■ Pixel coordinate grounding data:
= = =

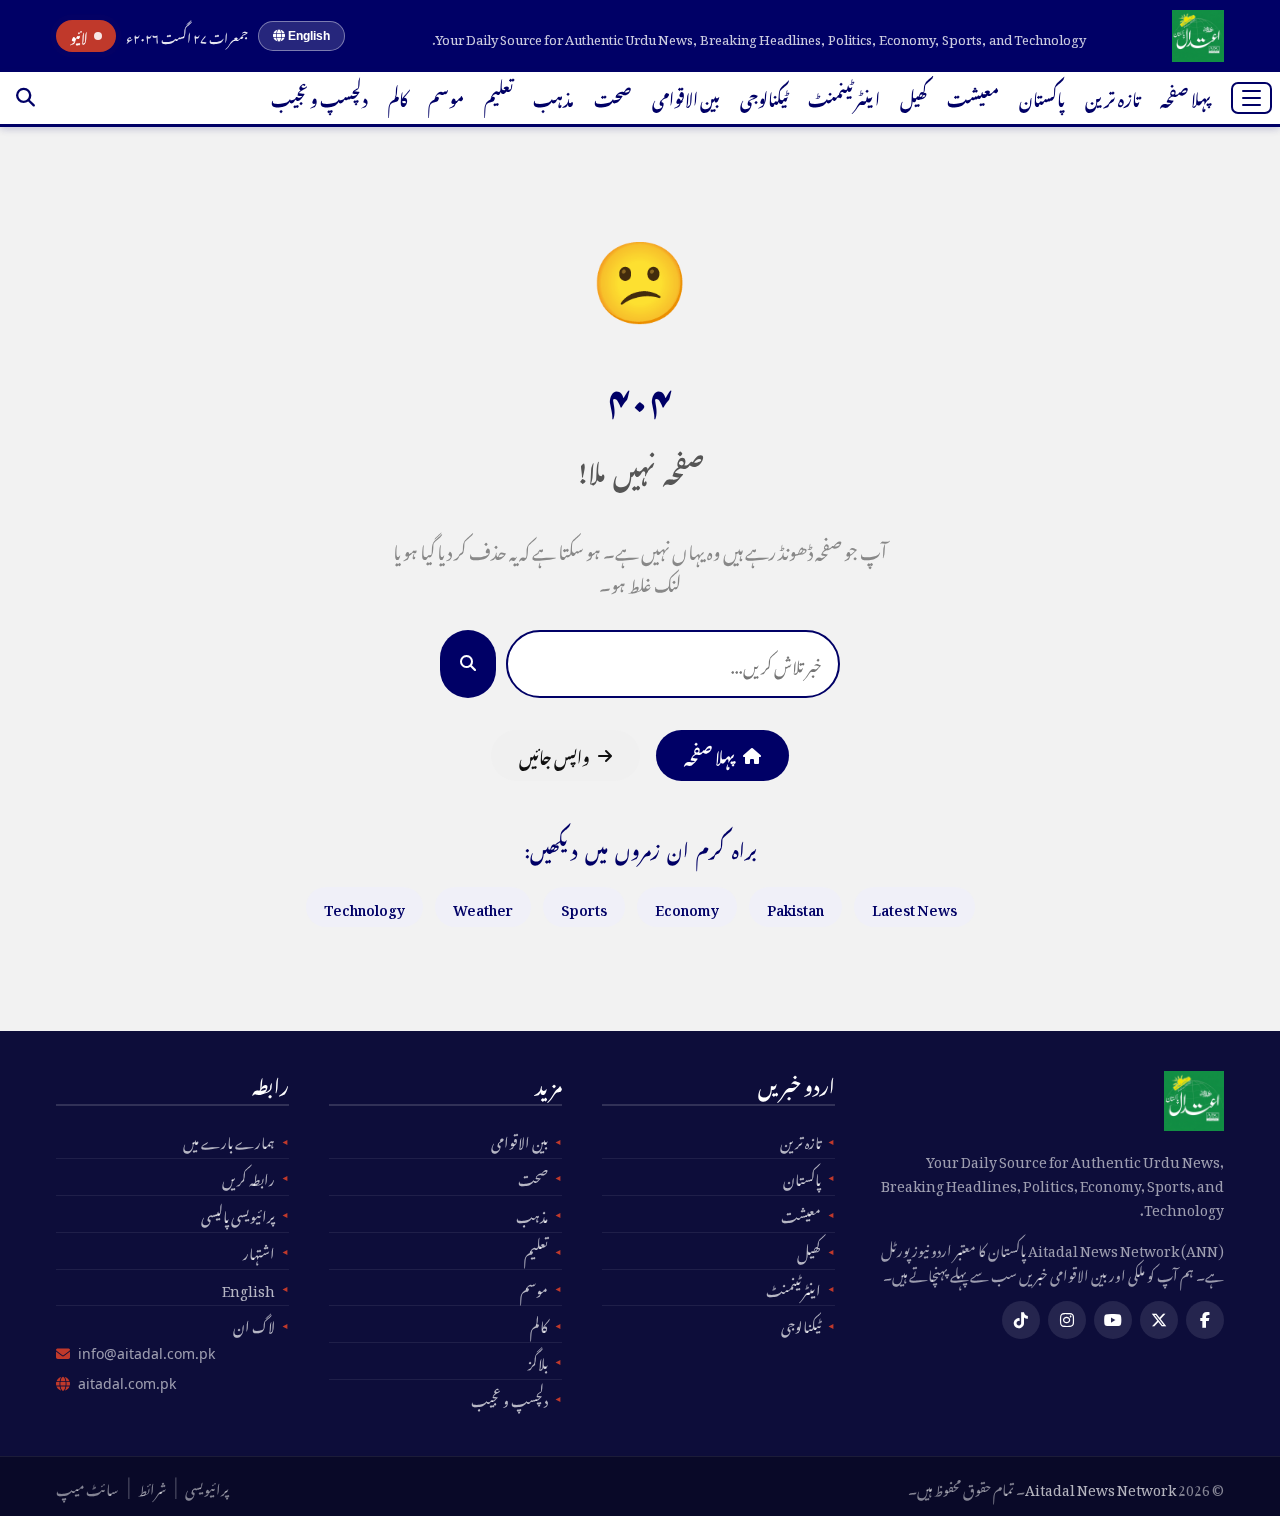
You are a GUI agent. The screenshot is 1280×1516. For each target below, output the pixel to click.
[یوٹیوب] (1113, 1320)
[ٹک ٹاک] (1021, 1320)
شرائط (152, 1487)
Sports (584, 906)
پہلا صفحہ (1185, 97)
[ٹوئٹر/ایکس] (1159, 1320)
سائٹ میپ (87, 1487)
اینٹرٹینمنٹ (844, 97)
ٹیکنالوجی (764, 97)
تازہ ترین (1112, 97)
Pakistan (795, 906)
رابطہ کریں (248, 1177)
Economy (687, 906)
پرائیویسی (207, 1487)
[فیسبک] (1205, 1320)
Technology (364, 906)
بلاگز (538, 1361)
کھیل (913, 97)
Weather (483, 906)
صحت (613, 97)
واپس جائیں (554, 755)
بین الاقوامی (686, 97)
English (307, 36)
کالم (398, 97)
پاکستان (1042, 97)
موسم (446, 97)
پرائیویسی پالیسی (238, 1214)
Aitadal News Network (1100, 1486)
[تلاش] (25, 98)
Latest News (914, 906)
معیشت (973, 97)
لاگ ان (254, 1324)
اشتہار (259, 1251)
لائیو (79, 36)
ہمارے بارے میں (229, 1140)
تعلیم (498, 97)
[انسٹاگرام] (1067, 1320)
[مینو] (1251, 98)
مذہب (553, 97)
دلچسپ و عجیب (319, 97)
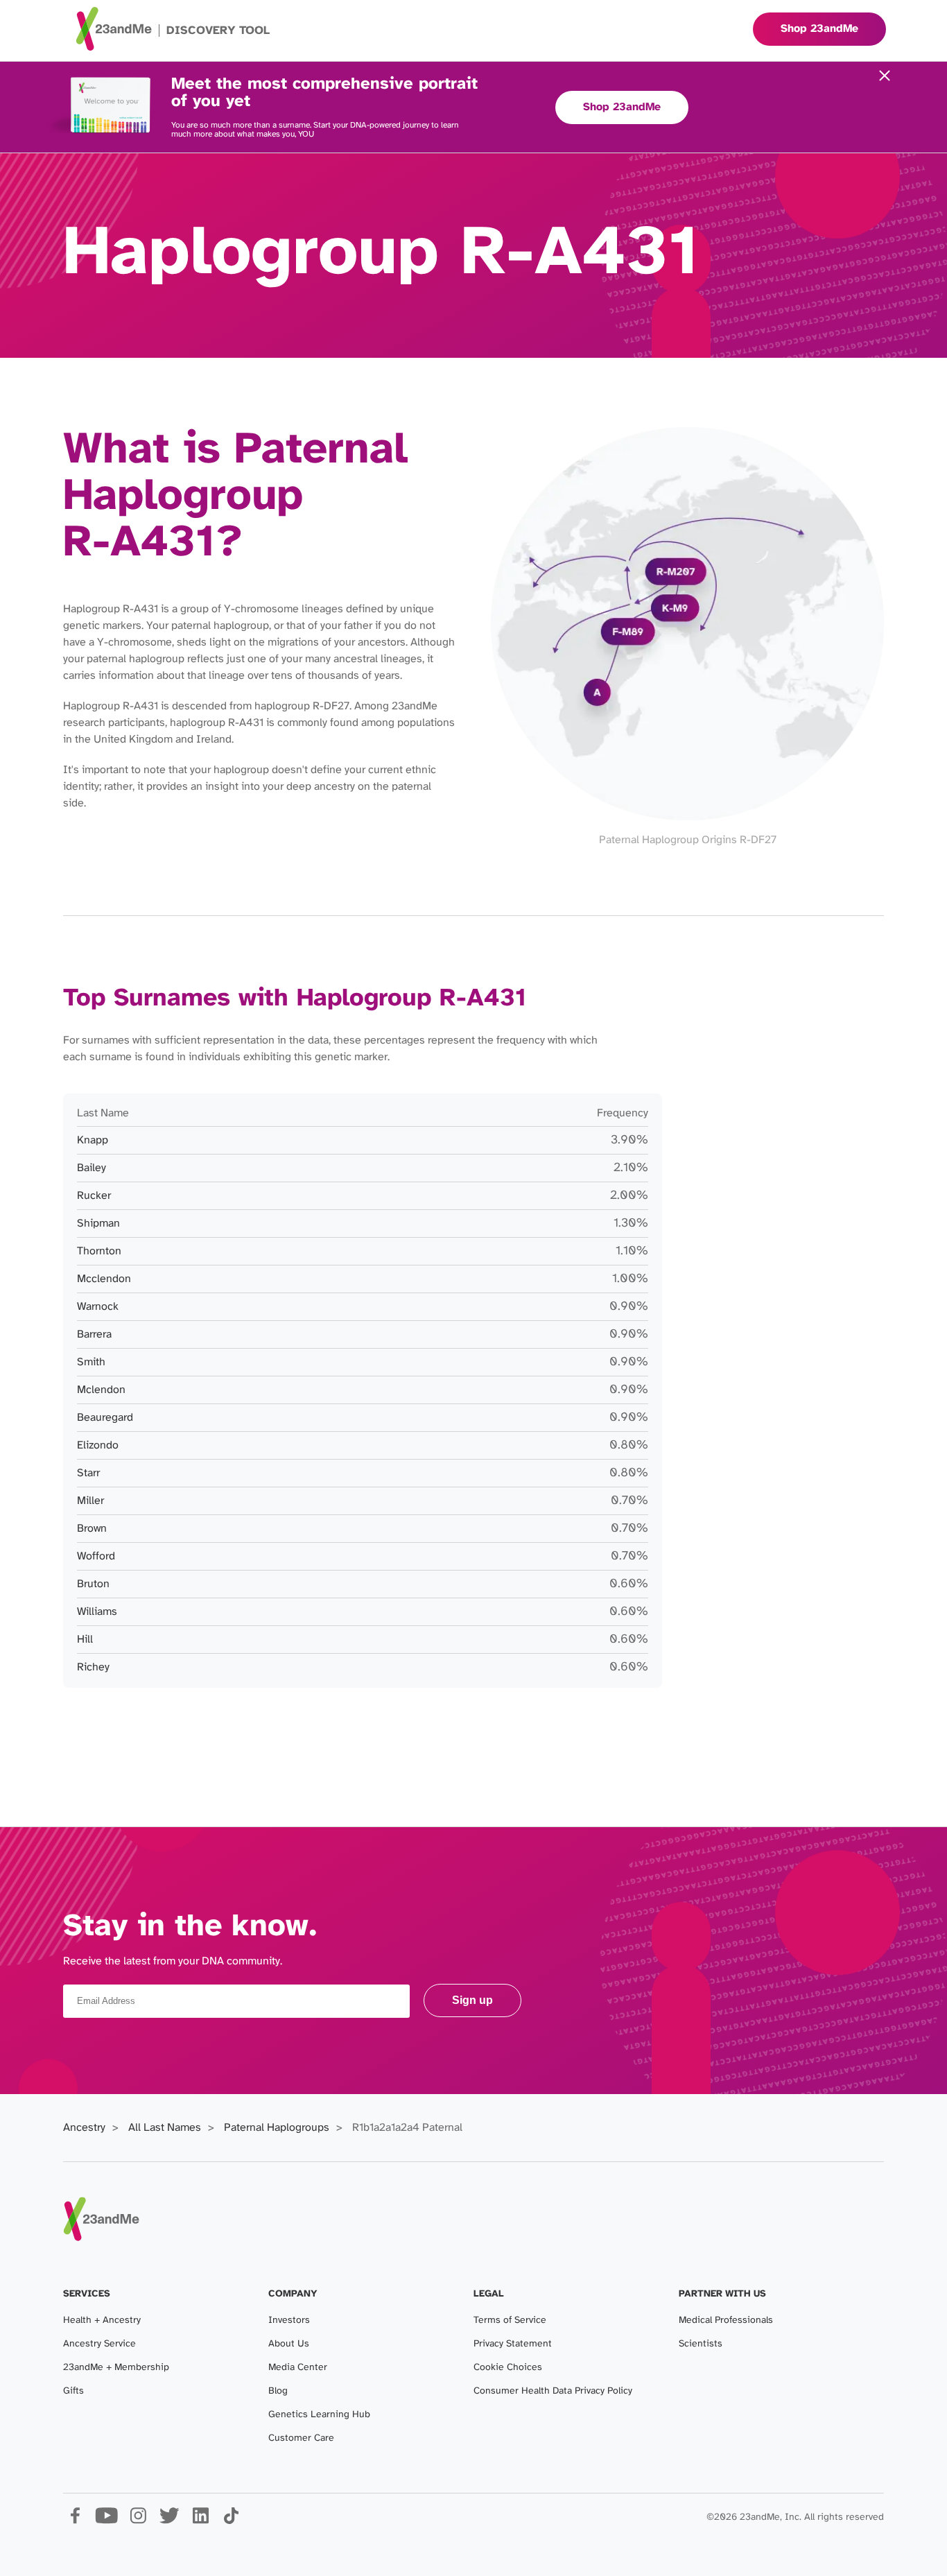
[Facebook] (75, 2521)
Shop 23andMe (622, 107)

= = =

■ What the exercise asks: The entries are to be printed exactly as written; the pictures are to be left out.

■ Answer space:
You are a GUI agent. The screenshot is 1280×1516. For each target below, output the pixel to click.
[یوٹیوب] (1113, 1320)
[ٹک ٹاک] (1021, 1320)
شرائط (152, 1487)
Sports (584, 906)
پہلا صفحہ (1185, 97)
[ٹوئٹر/ایکس] (1159, 1320)
سائٹ میپ (87, 1487)
اینٹرٹینمنٹ (844, 97)
ٹیکنالوجی (764, 97)
تازہ ترین (1112, 97)
Pakistan (795, 906)
رابطہ کریں (248, 1177)
Economy (687, 906)
پرائیویسی (207, 1487)
[فیسبک] (1205, 1320)
Technology (364, 906)
بلاگز (538, 1361)
کھیل (913, 97)
Weather (483, 906)
صحت (613, 97)
واپس جائیں (554, 755)
بین الاقوامی (686, 97)
English (307, 36)
کالم (398, 97)
پاکستان (1042, 97)
موسم (446, 97)
پرائیویسی پالیسی (238, 1214)
Aitadal News Network (1100, 1486)
[تلاش] (25, 98)
Latest News (914, 906)
معیشت (973, 97)
لاگ ان (254, 1324)
اشتہار (259, 1251)
لائیو (79, 36)
ہمارے بارے میں (229, 1140)
تعلیم (498, 97)
[انسٹاگرام] (1067, 1320)
[مینو] (1251, 98)
مذہب (553, 97)
دلچسپ و عجیب (319, 97)
[Facebook] (75, 2521)
Shop 23andMe (622, 107)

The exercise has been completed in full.